Em parecer assinado pelo promotor Marcus Antonius da Silva Leite, da Promotoria do Tribunal do Júri da Capital, o Ministério Público da Paraíba entendeu que não há indícios de crime doloso contra a vida — condição necessária para que o caso seja submetido ao julgamento pelo Júri Popular. Segundo o documento, embora as agressões tenham sido descritas como socos, chutes e golpes de imobilização, não foram identificados elementos que indiquem intenção de matar.

O promotor destacou ainda que não consta nos autos laudo traumatológico definitivo que comprove a extensão das lesões. Diante disso, o entendimento do Ministério Público é de que a conduta pode se enquadrar como crime de lesão corporal, a depender da avaliação técnica dos ferimentos.

Com base na Constituição Federal e no Código de Processo Penal, que atribuem ao Tribunal do Júri a competência exclusiva para julgar crimes dolosos contra a vida, o MPPB declarou a incompetência do Júri para analisar o caso e solicitou a remessa dos autos para uma das Varas Criminais de João Pessoa, que deverão conduzir o processo caso a Justiça acolha a manifestação.
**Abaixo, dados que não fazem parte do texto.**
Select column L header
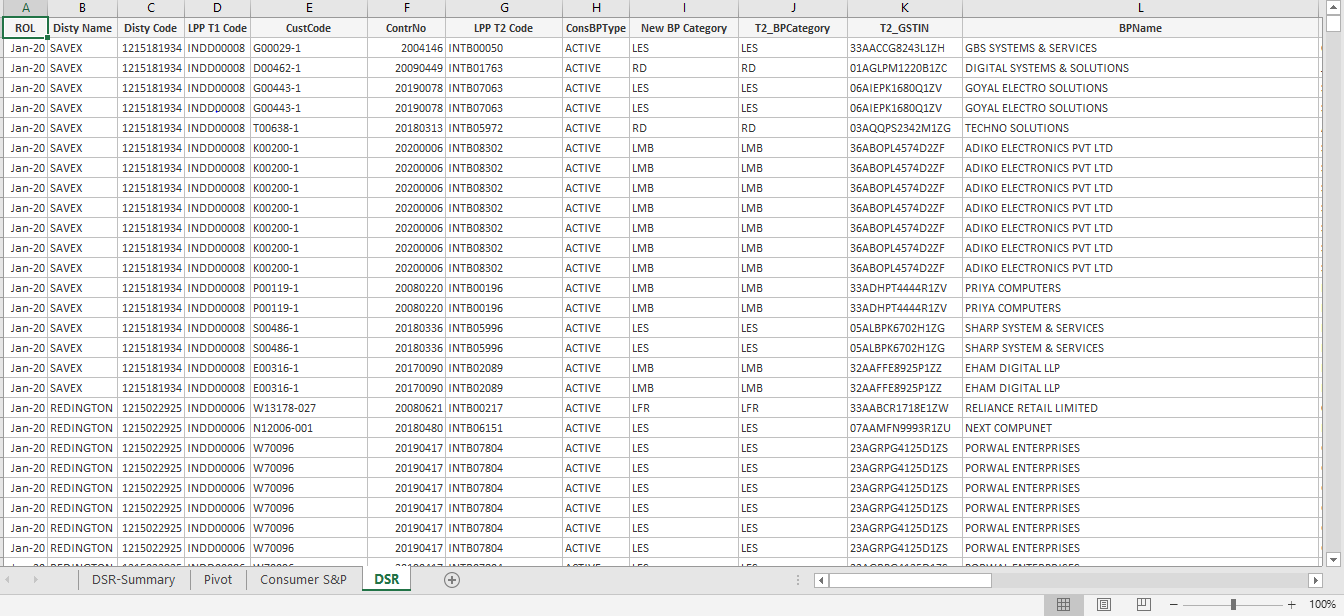Viewport: 1344px width, 616px height. click(x=1140, y=8)
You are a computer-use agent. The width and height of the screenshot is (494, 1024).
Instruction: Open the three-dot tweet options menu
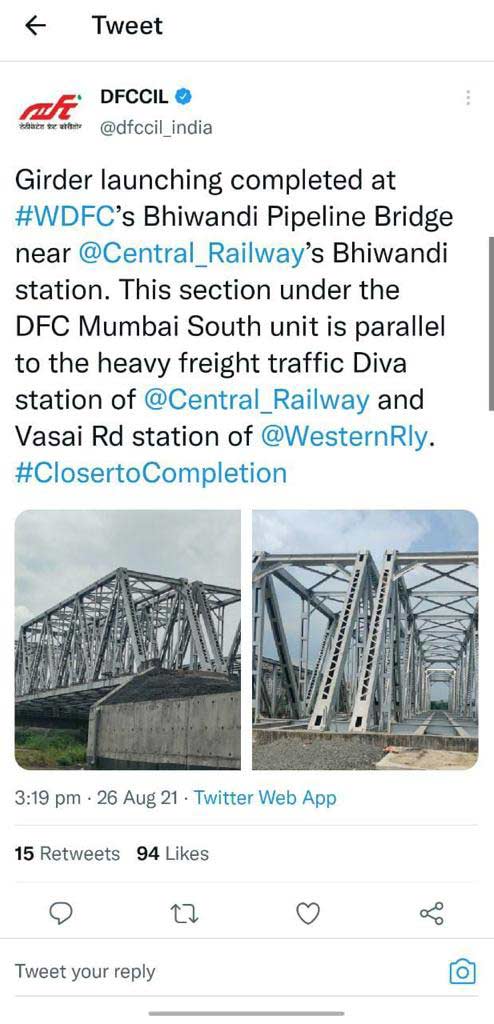coord(468,97)
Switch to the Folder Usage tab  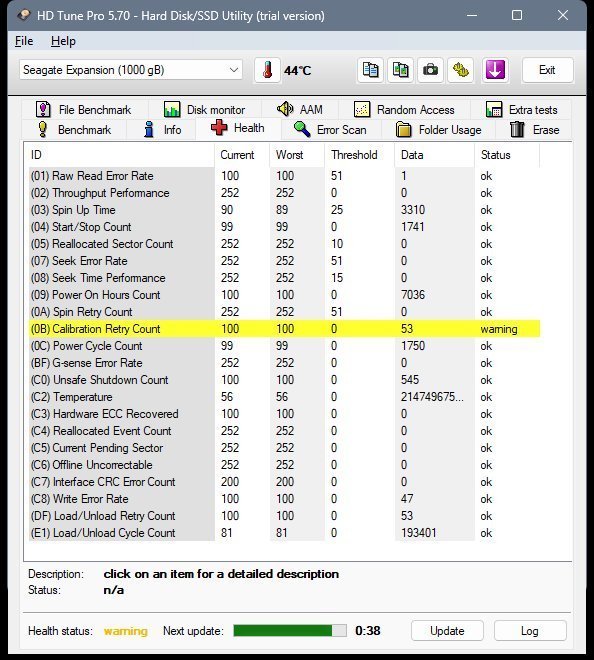439,130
A decisão final sobre o pedido do Ministério Público caberá ao juízo responsável pelo caso.

Paralelamente, a família do policial militar apresentou sua versão dos fatos. Em pronunciamento, a esposa do agente afirmou que ele não teria iniciado a confusão. Segundo o relato, o policial teria agido para protegê-la de uma ameaça e também para intervir em defesa de um rapaz que estaria sendo agredido por um grupo de jovens durante as festividades. A defesa sustenta que a conduta foi uma reação imediata para conter a violência e preservar a integridade física dos envolvidos.

O processo segue em tramitação e aguarda decisão judicial sobre o pedido do Ministério Público.